Terraform, getting output from null_resource, local-exec and the AWS CLI

Question

I'm using Terraform to automate provision of Cognito Identity Pools in AWS. The AWS provider doesn't support Cognito yet so I've been using null_resource and local-exec to call the AWS CLI.

I have the following resource:

resource "null_resource" "create-identitypool" {
    provisioner "local-exec" {
        command = "aws cognito-identity create-identity-pool --identity-pool-name terraform_identitypool --no-allow-unauthenticated-identities --developer-provider-name login.terraform.myapp"
    }
}

which gives the following output:

null_resource.create-identitypool (local-exec): {
null_resource.create-identitypool (local-exec):     "IdentityPoolId": "eu-west-1:22549ad3-1611-......",
null_resource.create-identitypool (local-exec):     "AllowUnauthenticatedIdentities": false,
null_resource.create-identitypool (local-exec):     "DeveloperProviderName": "login.terraform.myapp",
null_resource.create-identitypool (local-exec):     "IdentityPoolName": "terraform_identitypool"
null_resource.create-identitypool (local-exec): }
null_resource.create-identitypool: Creation complete

The next step is to add some roles, which I've already created, to the identity pool:

resource "null_resource" "attach-policies-identitypool" {
    provisioner "local-exec" {
        command = "aws cognito-identity set-identity-pool-roles --identity-pool-id ${null_resource.create-identitypool.IdentityPoolId} --roles authenticated=authroleXXX,unauthenticated=unauthroleXXX"
    }
}

The issue is that I'm unable to extract the IdentityPoolId, ${null_resource.create-identitypool.IdentityPoolId}, to use in the second resource. I understand the null_resource doesn't have output attributes, so how can I get this JSON object out of the command line output. I'll also want to use tirggers and run aws cognito-identity list-identity-pools and possibly delete-identity-pool to make this all repeatable from which I'll also need the output.

Any ideas? And apologies if I've missed this information somewhere else. I've also asked this question on the Terraform mailing list, but I thought I'd try for a wider audience.

Thanks, Tim

Answer 1

There is a new data source in Terraform 0.8, external that allows you to run external commands and extract output. See data.external.

The data source should only be used for the retrieval of the Cognito data, not the execution of it. Since this is a Terraform data source, it should not have any side effects.

Answer 2

Paul's answer is correct. However, external data only works if the shell script sends data back in JSON format , which requires more work.
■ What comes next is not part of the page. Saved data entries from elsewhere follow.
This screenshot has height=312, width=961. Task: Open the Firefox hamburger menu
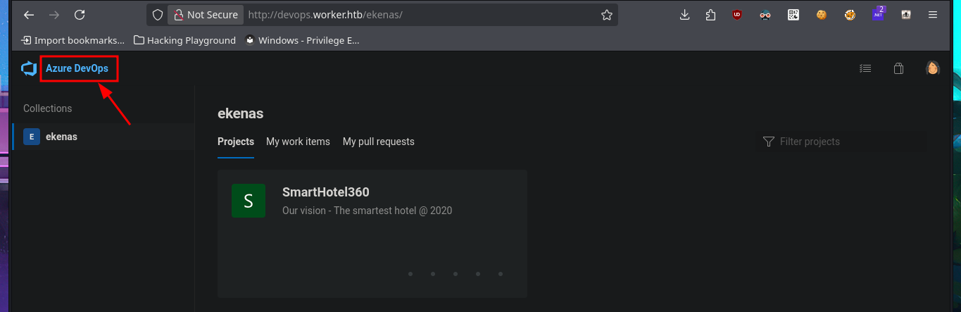(x=933, y=15)
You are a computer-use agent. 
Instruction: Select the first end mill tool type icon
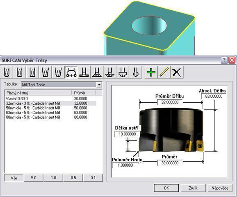point(7,72)
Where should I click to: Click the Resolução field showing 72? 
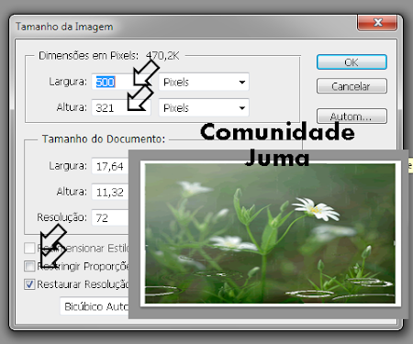pyautogui.click(x=110, y=217)
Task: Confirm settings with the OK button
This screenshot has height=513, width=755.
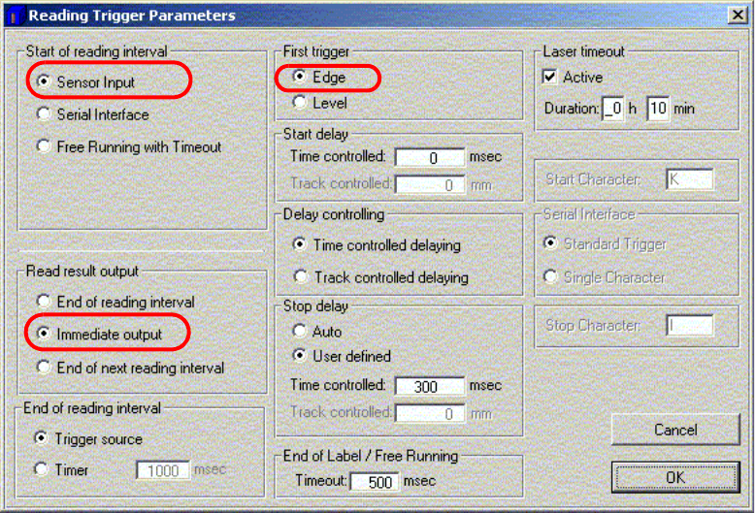Action: [674, 477]
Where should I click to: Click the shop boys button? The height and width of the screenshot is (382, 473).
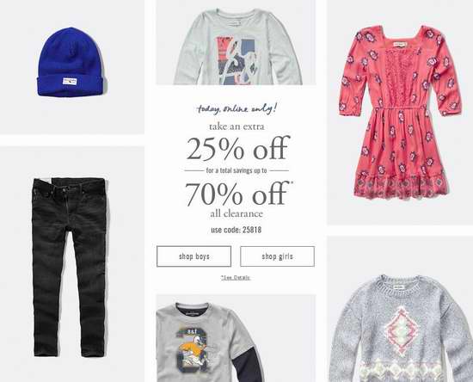194,256
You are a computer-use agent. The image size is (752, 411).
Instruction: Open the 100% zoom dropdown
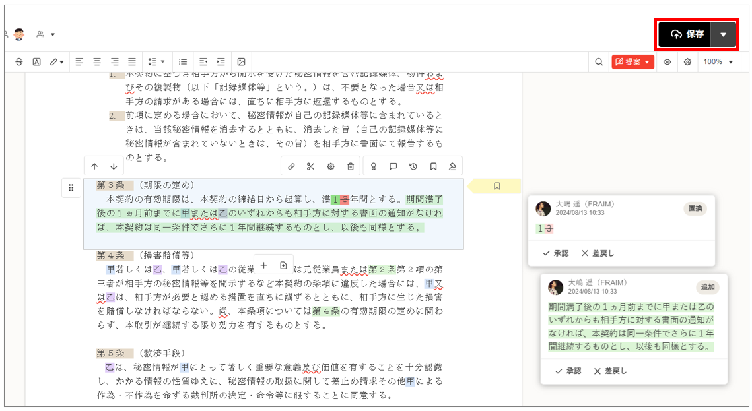tap(718, 62)
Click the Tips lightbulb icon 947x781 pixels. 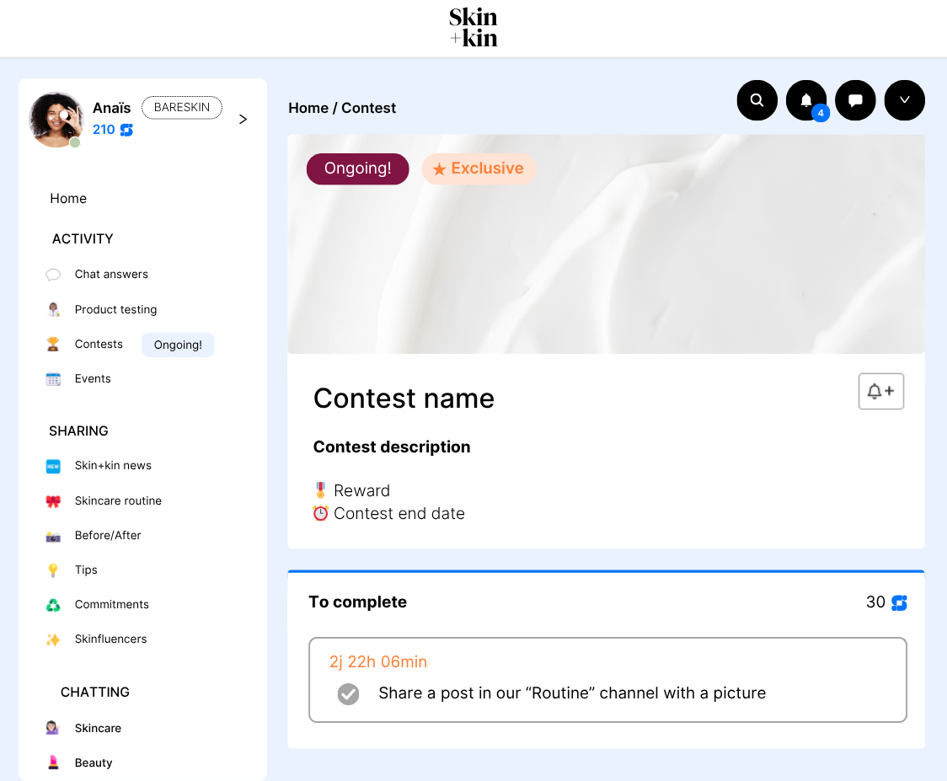[x=53, y=570]
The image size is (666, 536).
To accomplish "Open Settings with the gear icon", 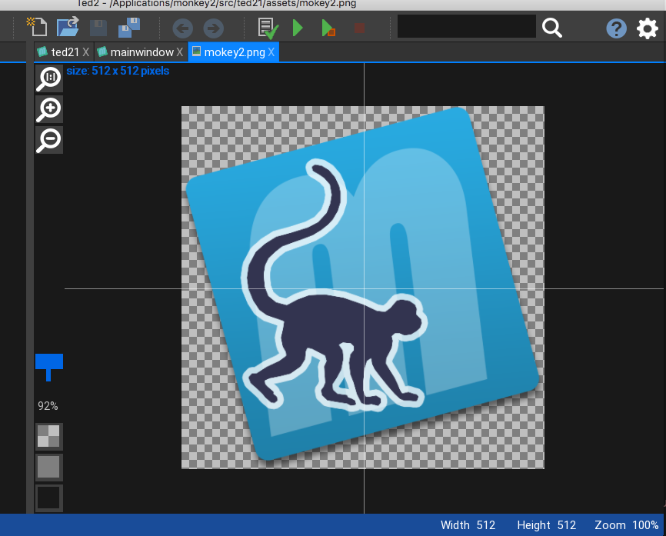I will (x=648, y=28).
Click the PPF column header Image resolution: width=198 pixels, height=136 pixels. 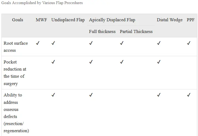coord(191,20)
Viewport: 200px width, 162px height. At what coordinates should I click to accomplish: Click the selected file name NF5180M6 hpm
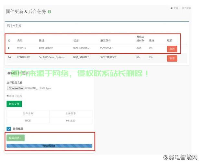click(x=38, y=88)
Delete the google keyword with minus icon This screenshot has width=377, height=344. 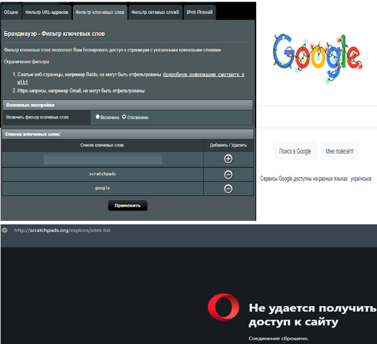pos(228,188)
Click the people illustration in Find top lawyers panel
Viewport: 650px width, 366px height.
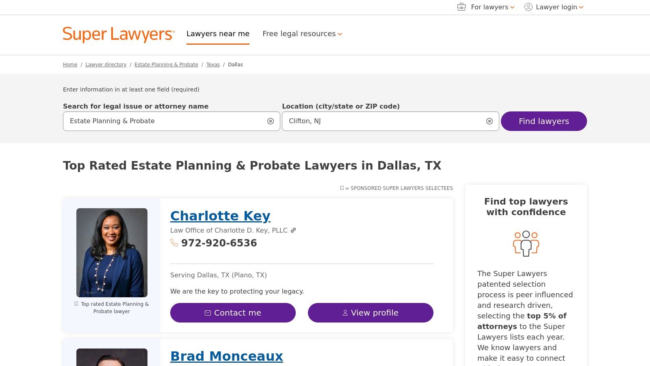click(526, 243)
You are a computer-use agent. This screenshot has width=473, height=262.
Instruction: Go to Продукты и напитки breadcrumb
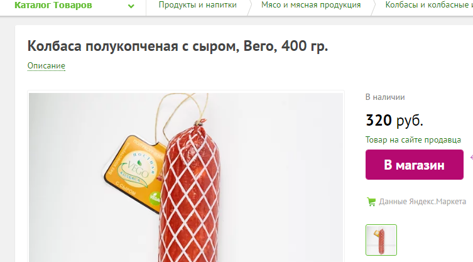[198, 5]
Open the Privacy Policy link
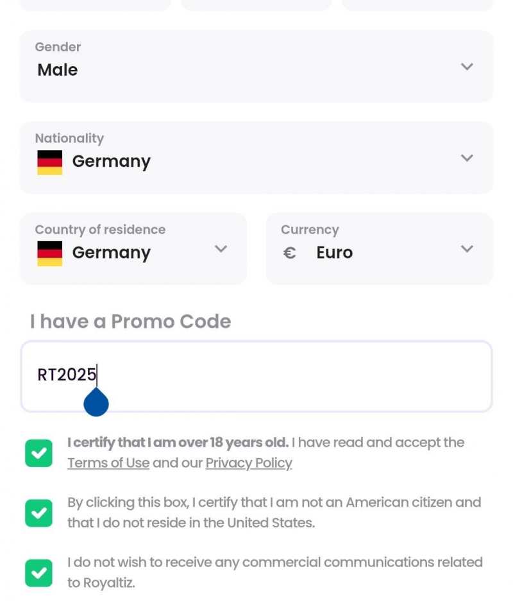The image size is (513, 614). pyautogui.click(x=249, y=463)
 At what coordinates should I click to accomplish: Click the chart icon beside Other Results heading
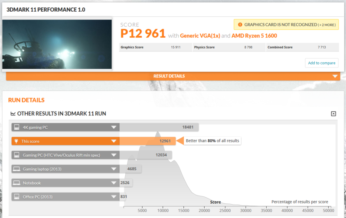13,114
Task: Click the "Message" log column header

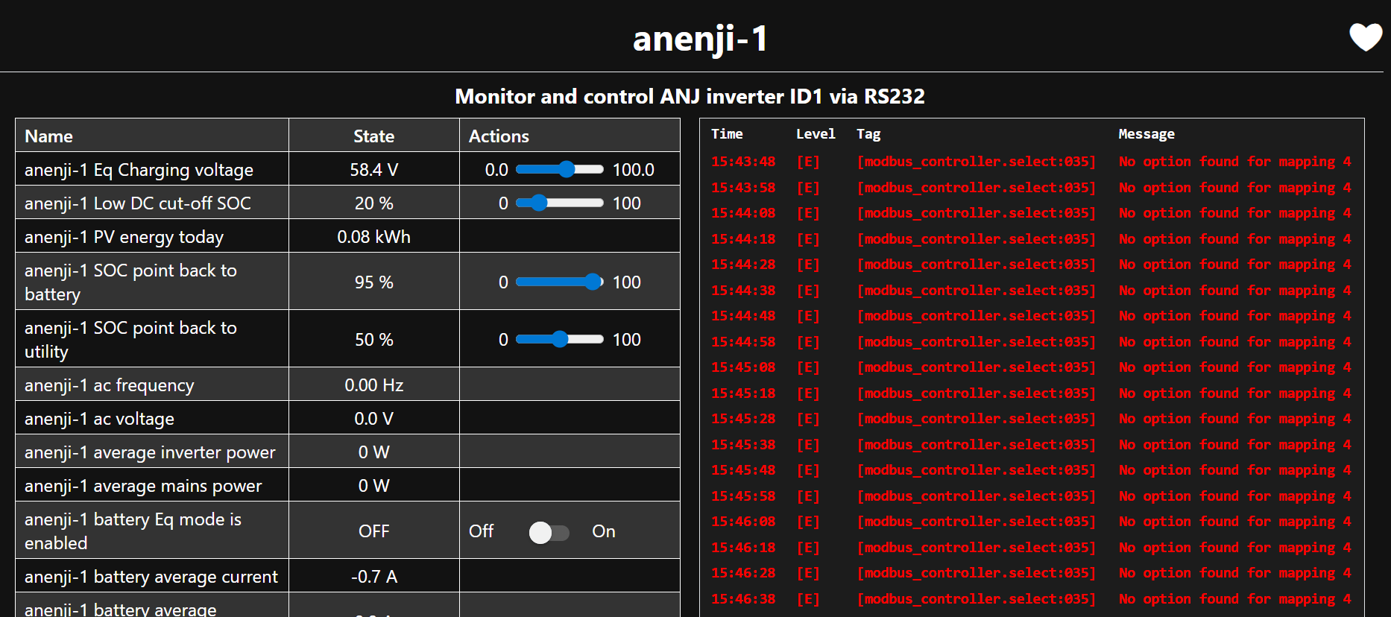Action: pos(1146,134)
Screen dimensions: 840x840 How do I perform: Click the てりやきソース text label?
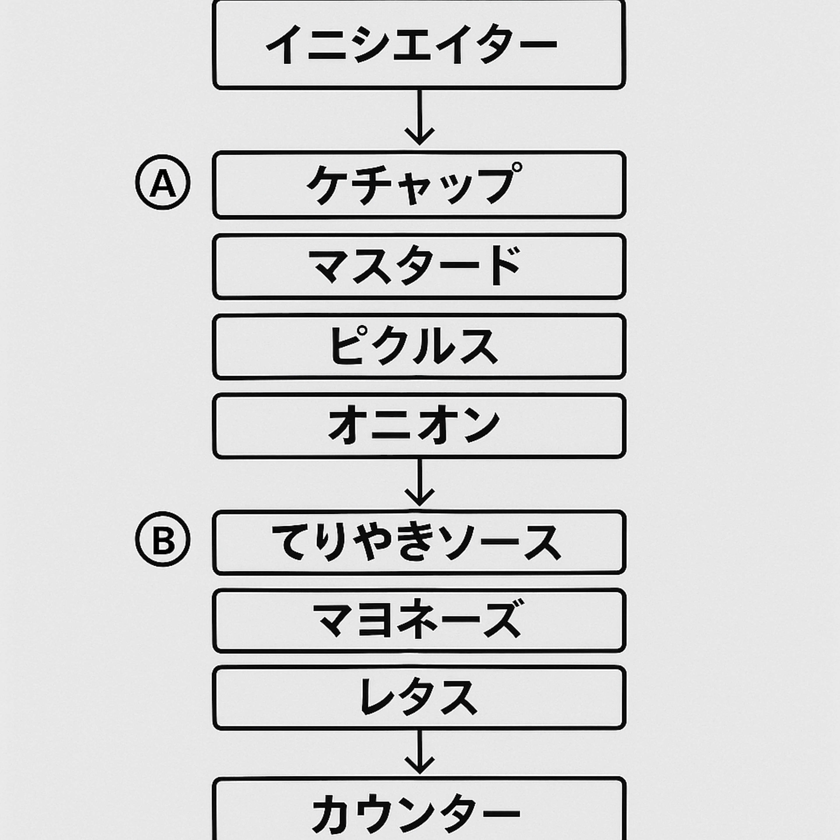click(x=416, y=542)
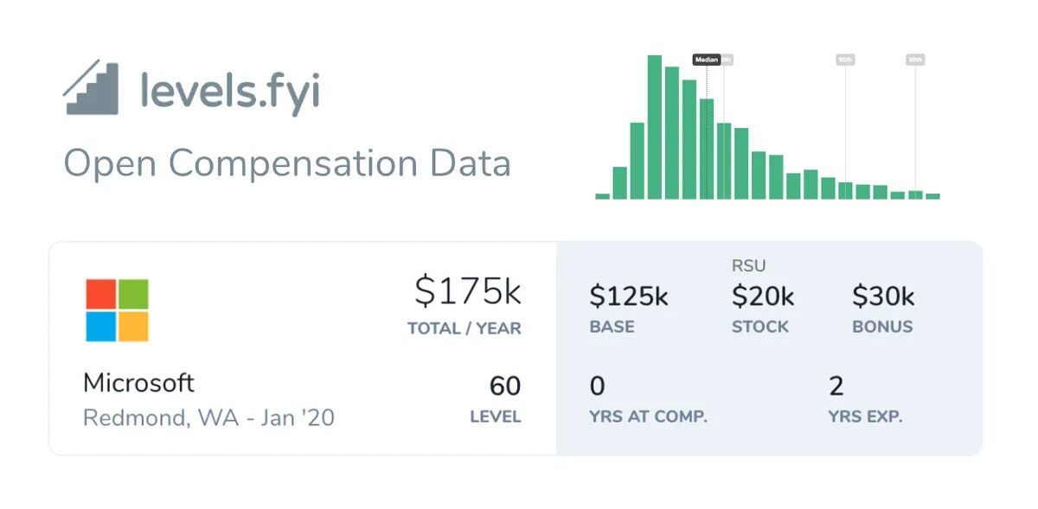
Task: Click the $175k total per year figure
Action: 467,292
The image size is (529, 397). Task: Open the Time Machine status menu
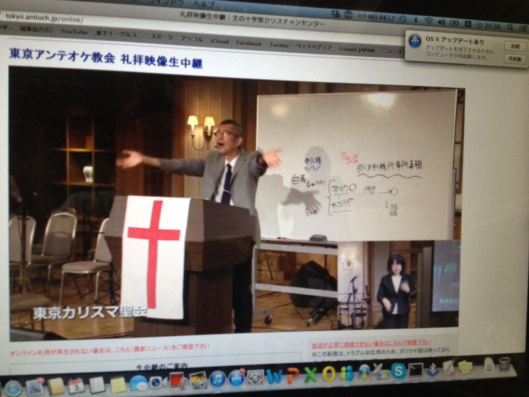tap(403, 19)
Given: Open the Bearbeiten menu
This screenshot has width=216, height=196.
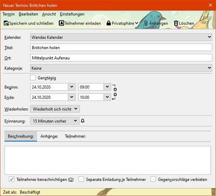Looking at the screenshot, I should 28,14.
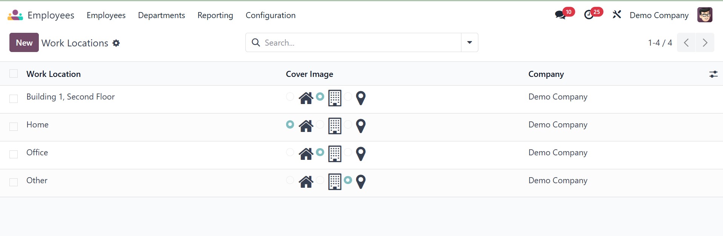Image resolution: width=723 pixels, height=236 pixels.
Task: Open the Configuration menu
Action: click(x=270, y=15)

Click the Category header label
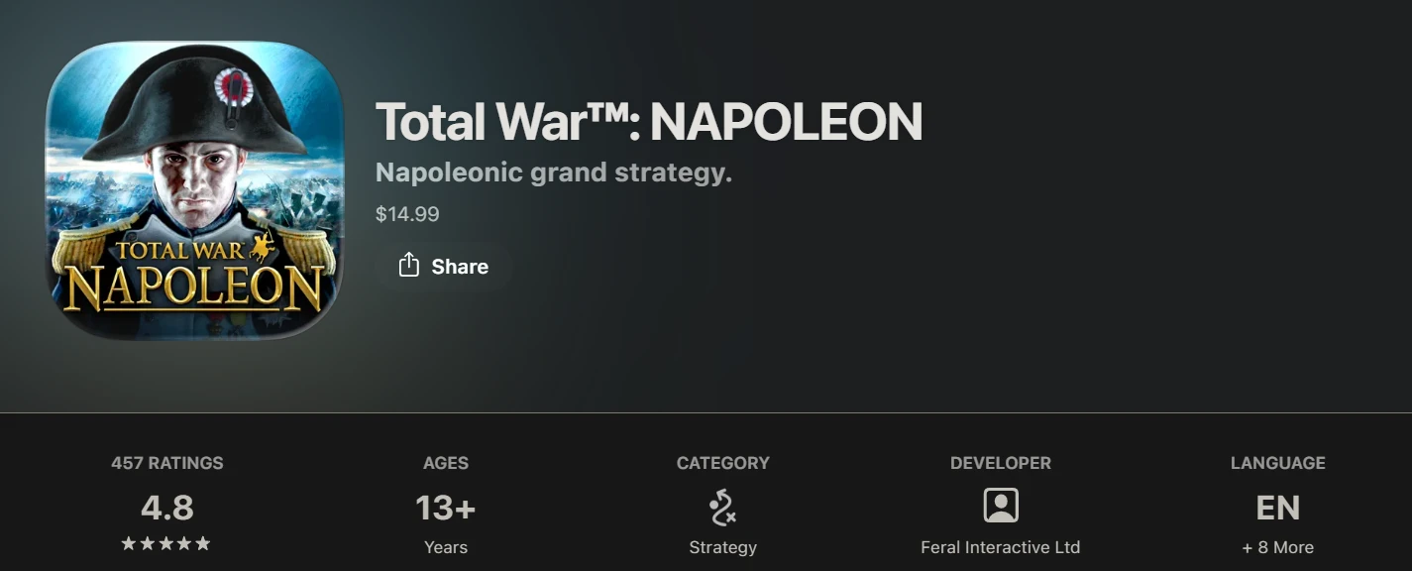722,463
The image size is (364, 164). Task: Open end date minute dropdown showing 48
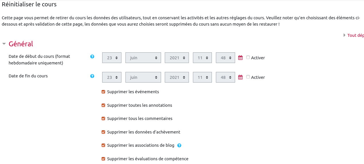(x=225, y=77)
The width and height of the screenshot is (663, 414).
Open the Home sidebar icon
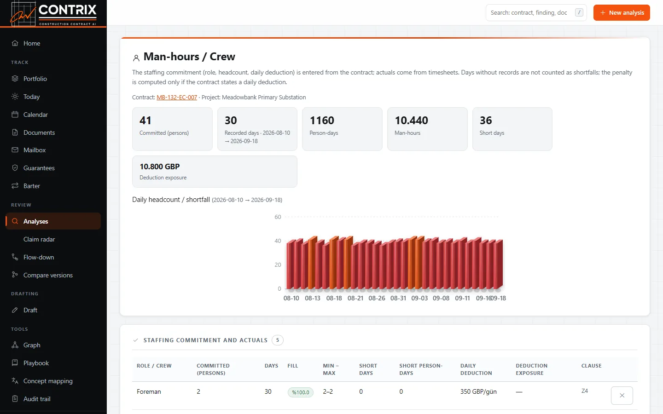pos(15,43)
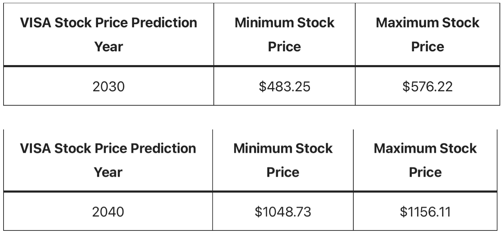Select the $1048.73 minimum price value
Viewport: 503px width, 234px height.
[283, 212]
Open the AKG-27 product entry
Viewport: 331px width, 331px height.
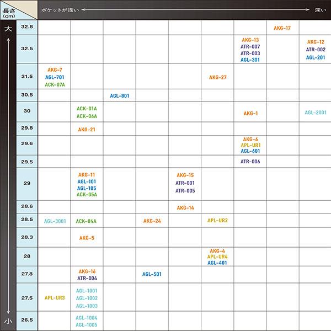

So, Matti Paksula made a module for this. (https://github.com/matti/terraform-shell-resource).

Using that module , we can get stdout, stderr, and exit status of ANY shell script local-exec calls.

Here is an example main.tf file. You can modify this any way you want to run any command you want including the one in your question.

#  Defining a variable , we will feed to the shell script
variable "location" { default = "us-central1-f" }


# Calling Matti's Module
module "shell_execute" {
  source  = "github.com/matti/terraform-shell-resource"
  command = "./scripts/setenv.sh"
}


# Creating a shell script on the fly
resource "local_file" "setenvvars" {
  filename = "./scripts/setenv.sh"
  content  = <<-EOT
    #!/bin/bash
    export LOCATION=${var.modinput_location}
    echo LOCATION $LOCATION
  EOT
}

#  Now, we get back the output of the script
output "shell_stdout" {
  value = module.shell_execute.stdout
}

#  Now, we get back if there are any errors
output "shell_stderr" {
  value = module.shell_execute.stderr
}

#  Now, we get back exit status of the script
output "shell_exitstatus" {
  value = module.shell_execute.exitstatus
}

Answer 3

The external data source can be used for this.

Here's a full example below.

---

Let's say that you want to run an AWS CLI command to retrieve information about a certain EC2 instance (this is just for demonstration purposes), for instance the AMI ID and the key name.

First of all, create a bash script (get_instance_details.sh) that fetches and returns the required information:

#!/bin/bash
INSTANCE_ID=$1

INSTANCE_DETAILS=$(aws ec2 describe-instances --instance-id $INSTANCE_ID)
AMI_ID=$(echo $INSTANCE_DETAILS | jq -r '.Reservations[].Instances[].ImageId')
KEY_NAME=$(echo $INSTANCE_DETAILS | jq -r '.Reservations[].Instances[].KeyName')

jq -n --arg ami_id "$AMI_ID" --arg key_name "$KEY_NAME" '{"ami_id":$ami_id,"key_name":$key_name}'

then, create a data source that runs the script:

data "external" "get_instance_details" {
  program = ["bash", "get_instance_details.sh","${aws_instance.my_instance.id}"]
}

you can then check the results with terraform console (after terraform apply):

> data.external.get_instance_details.result.ami_id
"ami-..."
> data.external.get_instance_details.result.key_name
"my-ec2-key..."

and obviously you can use those identifiers as properties for other resources.